■ MATERIALS PROVIDED ■
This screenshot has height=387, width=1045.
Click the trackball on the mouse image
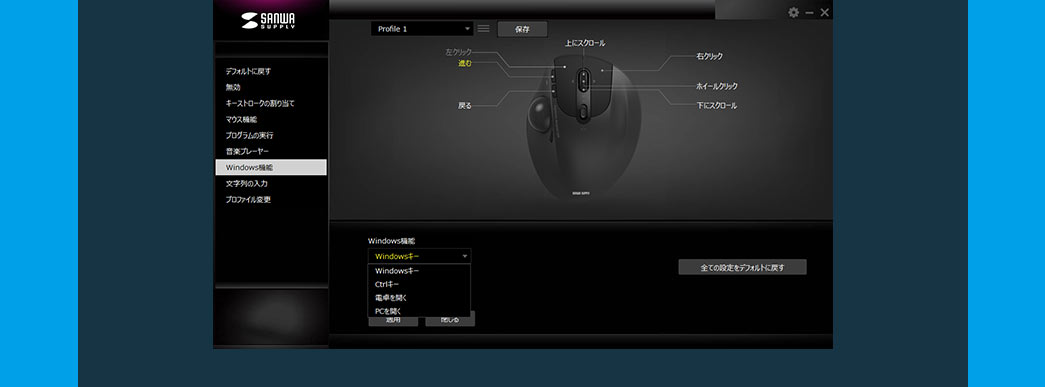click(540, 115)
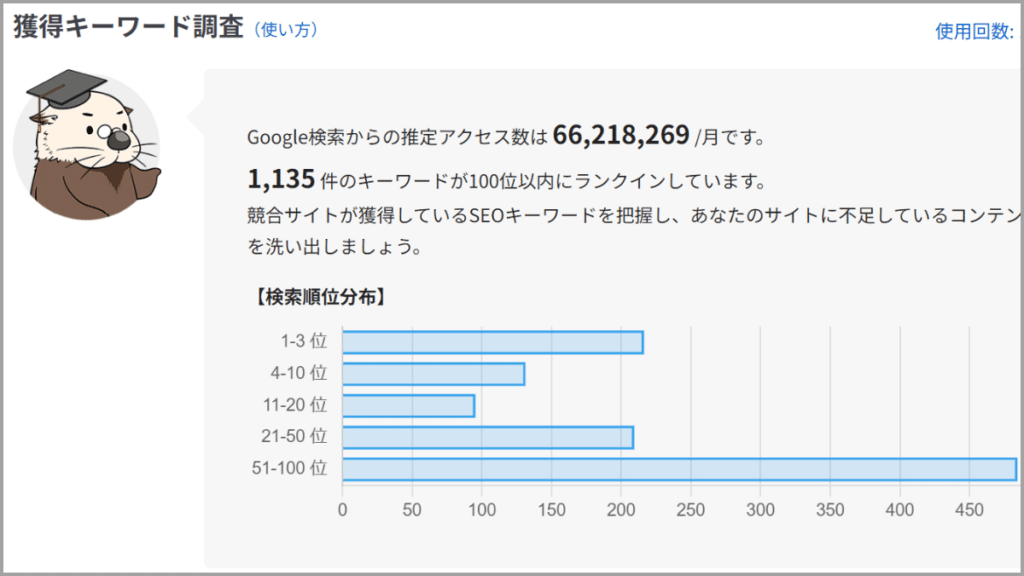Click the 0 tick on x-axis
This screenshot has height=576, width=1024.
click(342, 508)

* * *

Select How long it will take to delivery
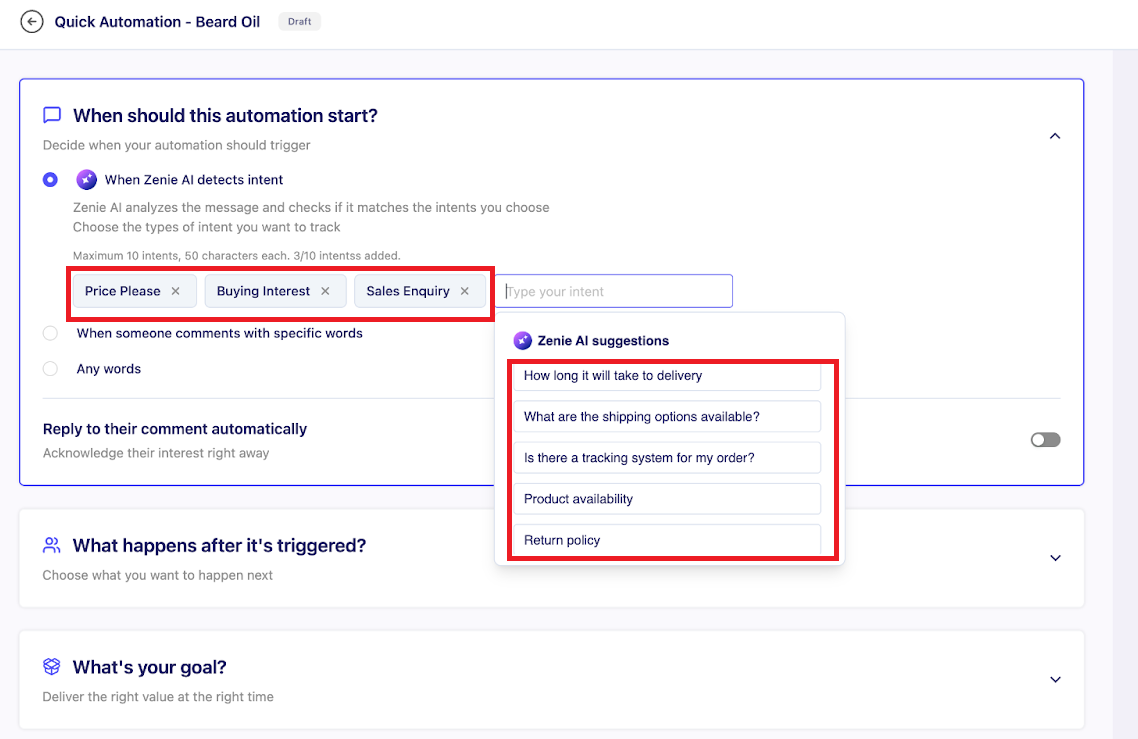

■ EXERCISE ■
Which lines in the records above contain the string "height" in exactly that case? List each of those lines in full.

■ TASK RESULT ■
This screenshot has height=387, width=1045.
This screenshot has height=576, width=1024.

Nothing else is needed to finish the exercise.